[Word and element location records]
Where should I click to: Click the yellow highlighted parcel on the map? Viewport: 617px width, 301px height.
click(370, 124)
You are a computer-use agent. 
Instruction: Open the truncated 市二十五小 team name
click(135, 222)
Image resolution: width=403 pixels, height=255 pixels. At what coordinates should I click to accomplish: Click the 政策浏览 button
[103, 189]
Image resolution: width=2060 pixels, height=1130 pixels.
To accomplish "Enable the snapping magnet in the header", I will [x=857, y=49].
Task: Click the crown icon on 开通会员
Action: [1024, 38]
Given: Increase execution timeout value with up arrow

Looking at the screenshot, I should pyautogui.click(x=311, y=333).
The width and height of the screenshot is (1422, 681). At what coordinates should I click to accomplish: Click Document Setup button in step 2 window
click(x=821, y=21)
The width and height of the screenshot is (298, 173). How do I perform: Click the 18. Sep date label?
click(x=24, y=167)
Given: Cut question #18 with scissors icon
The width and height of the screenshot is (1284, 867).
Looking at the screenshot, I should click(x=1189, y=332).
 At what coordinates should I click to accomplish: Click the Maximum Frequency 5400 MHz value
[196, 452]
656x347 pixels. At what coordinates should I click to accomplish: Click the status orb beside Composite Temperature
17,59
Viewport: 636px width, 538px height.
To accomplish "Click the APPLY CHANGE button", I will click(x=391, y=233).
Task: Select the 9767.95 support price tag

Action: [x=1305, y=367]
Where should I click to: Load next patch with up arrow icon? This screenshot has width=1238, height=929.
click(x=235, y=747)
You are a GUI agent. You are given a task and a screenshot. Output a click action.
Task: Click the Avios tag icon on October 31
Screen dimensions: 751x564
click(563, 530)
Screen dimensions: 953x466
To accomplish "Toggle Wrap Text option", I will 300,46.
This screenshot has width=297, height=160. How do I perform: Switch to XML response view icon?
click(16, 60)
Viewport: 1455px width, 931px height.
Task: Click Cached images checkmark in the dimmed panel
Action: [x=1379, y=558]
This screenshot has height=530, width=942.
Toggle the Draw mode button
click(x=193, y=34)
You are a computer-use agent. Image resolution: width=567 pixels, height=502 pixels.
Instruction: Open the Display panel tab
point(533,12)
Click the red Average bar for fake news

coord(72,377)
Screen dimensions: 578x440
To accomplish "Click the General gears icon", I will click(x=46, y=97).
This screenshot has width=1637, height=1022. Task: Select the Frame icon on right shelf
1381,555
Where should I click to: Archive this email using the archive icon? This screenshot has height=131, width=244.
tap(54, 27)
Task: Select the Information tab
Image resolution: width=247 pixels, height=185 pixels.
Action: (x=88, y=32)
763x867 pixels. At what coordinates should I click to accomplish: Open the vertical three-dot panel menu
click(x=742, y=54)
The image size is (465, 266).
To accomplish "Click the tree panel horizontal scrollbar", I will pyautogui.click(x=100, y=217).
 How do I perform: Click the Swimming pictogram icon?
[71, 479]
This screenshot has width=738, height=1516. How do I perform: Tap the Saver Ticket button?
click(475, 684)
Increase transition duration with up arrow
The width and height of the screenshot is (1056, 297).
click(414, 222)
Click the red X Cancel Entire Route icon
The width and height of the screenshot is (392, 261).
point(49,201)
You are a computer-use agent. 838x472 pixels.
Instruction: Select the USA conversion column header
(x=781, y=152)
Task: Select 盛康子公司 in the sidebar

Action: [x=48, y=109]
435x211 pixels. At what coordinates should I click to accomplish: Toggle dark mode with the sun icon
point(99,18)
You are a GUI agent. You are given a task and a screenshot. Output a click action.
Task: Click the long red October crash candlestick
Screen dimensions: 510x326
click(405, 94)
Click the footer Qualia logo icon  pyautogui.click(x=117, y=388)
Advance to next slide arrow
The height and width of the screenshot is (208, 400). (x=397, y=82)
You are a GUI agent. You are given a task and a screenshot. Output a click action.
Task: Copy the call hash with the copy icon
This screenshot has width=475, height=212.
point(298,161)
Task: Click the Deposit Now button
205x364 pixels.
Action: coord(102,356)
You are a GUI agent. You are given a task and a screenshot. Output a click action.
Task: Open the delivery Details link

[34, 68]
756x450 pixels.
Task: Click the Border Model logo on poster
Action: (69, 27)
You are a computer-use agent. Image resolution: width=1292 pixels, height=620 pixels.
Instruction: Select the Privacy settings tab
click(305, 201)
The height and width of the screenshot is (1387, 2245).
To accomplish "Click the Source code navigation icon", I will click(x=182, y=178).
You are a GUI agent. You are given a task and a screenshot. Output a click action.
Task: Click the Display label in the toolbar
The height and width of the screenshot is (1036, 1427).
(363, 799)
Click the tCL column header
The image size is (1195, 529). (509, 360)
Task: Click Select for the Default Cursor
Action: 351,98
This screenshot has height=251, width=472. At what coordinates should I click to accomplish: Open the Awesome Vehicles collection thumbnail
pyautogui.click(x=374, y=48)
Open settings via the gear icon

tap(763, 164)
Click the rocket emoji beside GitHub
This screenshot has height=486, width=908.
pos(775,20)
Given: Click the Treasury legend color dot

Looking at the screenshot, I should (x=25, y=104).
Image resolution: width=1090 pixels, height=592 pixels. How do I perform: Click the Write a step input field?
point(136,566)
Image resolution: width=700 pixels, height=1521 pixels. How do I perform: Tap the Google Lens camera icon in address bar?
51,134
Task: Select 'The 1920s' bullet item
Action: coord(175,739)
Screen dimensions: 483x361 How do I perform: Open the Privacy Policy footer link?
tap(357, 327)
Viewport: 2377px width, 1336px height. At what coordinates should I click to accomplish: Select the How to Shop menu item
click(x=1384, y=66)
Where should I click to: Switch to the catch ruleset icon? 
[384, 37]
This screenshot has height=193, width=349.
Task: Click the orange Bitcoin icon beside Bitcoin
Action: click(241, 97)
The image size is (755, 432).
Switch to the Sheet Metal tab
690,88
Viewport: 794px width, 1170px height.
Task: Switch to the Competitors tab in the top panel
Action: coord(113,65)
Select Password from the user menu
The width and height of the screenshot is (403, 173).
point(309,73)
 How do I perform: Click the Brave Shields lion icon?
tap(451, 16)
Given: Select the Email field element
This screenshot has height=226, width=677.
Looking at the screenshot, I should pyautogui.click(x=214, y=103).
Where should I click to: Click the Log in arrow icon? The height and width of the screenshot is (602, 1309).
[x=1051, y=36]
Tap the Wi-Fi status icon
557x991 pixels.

[Problem to solve] Reproduce every one of the records above line for line, without changing a single character.

[The result]
Where should I click to: Click the yellow highlighted parcel on the map? Viewport: 617px width, 301px height.
click(370, 124)
You are a computer-use agent. 
Instruction: Open the truncated 市二十五小 team name
click(135, 222)
Image resolution: width=403 pixels, height=255 pixels. At what coordinates should I click to accomplish: Click the 政策浏览 button
[103, 189]
Image resolution: width=2060 pixels, height=1130 pixels.
To accomplish "Enable the snapping magnet in the header", I will [x=857, y=49].
Task: Click the crown icon on 开通会员
Action: [1024, 38]
Given: Increase execution timeout value with up arrow

Looking at the screenshot, I should pyautogui.click(x=311, y=333).
The width and height of the screenshot is (1422, 681). At what coordinates should I click to accomplish: Click Document Setup button in step 2 window
click(x=821, y=21)
The width and height of the screenshot is (298, 173). How do I perform: Click the 18. Sep date label?
click(x=24, y=167)
Given: Cut question #18 with scissors icon
The width and height of the screenshot is (1284, 867).
Looking at the screenshot, I should click(x=1189, y=332).
 At what coordinates should I click to accomplish: Click the Maximum Frequency 5400 MHz value
[196, 452]
656x347 pixels. At what coordinates should I click to accomplish: Click the status orb beside Composite Temperature
17,59
Viewport: 636px width, 538px height.
To accomplish "Click the APPLY CHANGE button", I will click(x=391, y=233).
Task: Select the 9767.95 support price tag

Action: [x=1305, y=367]
Where should I click to: Load next patch with up arrow icon? This screenshot has width=1238, height=929.
click(x=235, y=747)
You are a GUI agent. You are given a task and a screenshot. Output a click action.
Task: Click the Avios tag icon on October 31
Screen dimensions: 751x564
click(563, 530)
Screen dimensions: 953x466
To accomplish "Toggle Wrap Text option", I will 300,46.
This screenshot has width=297, height=160. How do I perform: Switch to XML response view icon?
click(16, 60)
Viewport: 1455px width, 931px height.
Task: Click Cached images checkmark in the dimmed panel
Action: [x=1379, y=558]
This screenshot has height=530, width=942.
Toggle the Draw mode button
click(x=193, y=34)
You are a computer-use agent. Image resolution: width=567 pixels, height=502 pixels.
Instruction: Open the Display panel tab
point(533,12)
Click the red Average bar for fake news

coord(72,377)
Screen dimensions: 578x440
To accomplish "Click the General gears icon", I will click(x=46, y=97).
This screenshot has width=1637, height=1022. Task: Select the Frame icon on right shelf
1381,555
Where should I click to: Archive this email using the archive icon? This screenshot has height=131, width=244.
tap(54, 27)
Task: Select the Information tab
Image resolution: width=247 pixels, height=185 pixels.
Action: (x=88, y=32)
763x867 pixels. At what coordinates should I click to accomplish: Open the vertical three-dot panel menu
click(x=742, y=54)
The image size is (465, 266).
To accomplish "Click the tree panel horizontal scrollbar", I will pyautogui.click(x=100, y=217).
 How do I perform: Click the Swimming pictogram icon?
[71, 479]
This screenshot has width=738, height=1516. How do I perform: Tap the Saver Ticket button?
click(475, 684)
Increase transition duration with up arrow
The width and height of the screenshot is (1056, 297).
click(414, 222)
Click the red X Cancel Entire Route icon
The width and height of the screenshot is (392, 261).
point(49,201)
You are a computer-use agent. 838x472 pixels.
Instruction: Select the USA conversion column header
(x=781, y=152)
Task: Select 盛康子公司 in the sidebar

Action: [x=48, y=109]
435x211 pixels. At what coordinates should I click to accomplish: Toggle dark mode with the sun icon
point(99,18)
You are a GUI agent. You are given a task and a screenshot. Output a click action.
Task: Click the long red October crash candlestick
Screen dimensions: 510x326
click(405, 94)
Click the footer Qualia logo icon  pyautogui.click(x=117, y=388)
Advance to next slide arrow
The height and width of the screenshot is (208, 400). (x=397, y=82)
You are a GUI agent. You are given a task and a screenshot. Output a click action.
Task: Copy the call hash with the copy icon
This screenshot has width=475, height=212.
point(298,161)
Task: Click the Deposit Now button
205x364 pixels.
Action: coord(102,356)
You are a GUI agent. You are given a task and a screenshot. Output a click action.
Task: Open the delivery Details link

[34, 68]
756x450 pixels.
Task: Click the Border Model logo on poster
Action: (69, 27)
You are a computer-use agent. Image resolution: width=1292 pixels, height=620 pixels.
Instruction: Select the Privacy settings tab
click(305, 201)
The height and width of the screenshot is (1387, 2245).
To accomplish "Click the Source code navigation icon", I will click(x=182, y=178).
You are a GUI agent. You are given a task and a screenshot. Output a click action.
Task: Click the Display label in the toolbar
The height and width of the screenshot is (1036, 1427).
(363, 799)
Click the tCL column header
The image size is (1195, 529). (509, 360)
Task: Click Select for the Default Cursor
Action: 351,98
This screenshot has height=251, width=472. At what coordinates should I click to accomplish: Open the Awesome Vehicles collection thumbnail
pyautogui.click(x=374, y=48)
Open settings via the gear icon

tap(763, 164)
Click the rocket emoji beside GitHub
This screenshot has height=486, width=908.
pos(775,20)
Given: Click the Treasury legend color dot

Looking at the screenshot, I should (x=25, y=104).
Image resolution: width=1090 pixels, height=592 pixels. How do I perform: Click the Write a step input field?
point(136,566)
Image resolution: width=700 pixels, height=1521 pixels. How do I perform: Tap the Google Lens camera icon in address bar?
51,134
Task: Select 'The 1920s' bullet item
Action: coord(175,739)
Screen dimensions: 483x361 How do I perform: Open the Privacy Policy footer link?
tap(357, 327)
Viewport: 2377px width, 1336px height. At what coordinates should I click to accomplish: Select the How to Shop menu item
click(x=1384, y=66)
Where should I click to: Switch to the catch ruleset icon? 
[384, 37]
This screenshot has height=193, width=349.
Task: Click the orange Bitcoin icon beside Bitcoin
Action: click(241, 97)
The image size is (755, 432).
Switch to the Sheet Metal tab
690,88
Viewport: 794px width, 1170px height.
Task: Switch to the Competitors tab in the top panel
Action: coord(113,65)
Select Password from the user menu
The width and height of the screenshot is (403, 173).
point(309,73)
 How do I perform: Click the Brave Shields lion icon?
tap(451, 16)
Given: Select the Email field element
This screenshot has height=226, width=677.
Looking at the screenshot, I should pyautogui.click(x=214, y=103).
Where should I click to: Click the Log in arrow icon? The height and width of the screenshot is (602, 1309).
[x=1051, y=36]
Tap the Wi-Fi status icon
557x991 pixels.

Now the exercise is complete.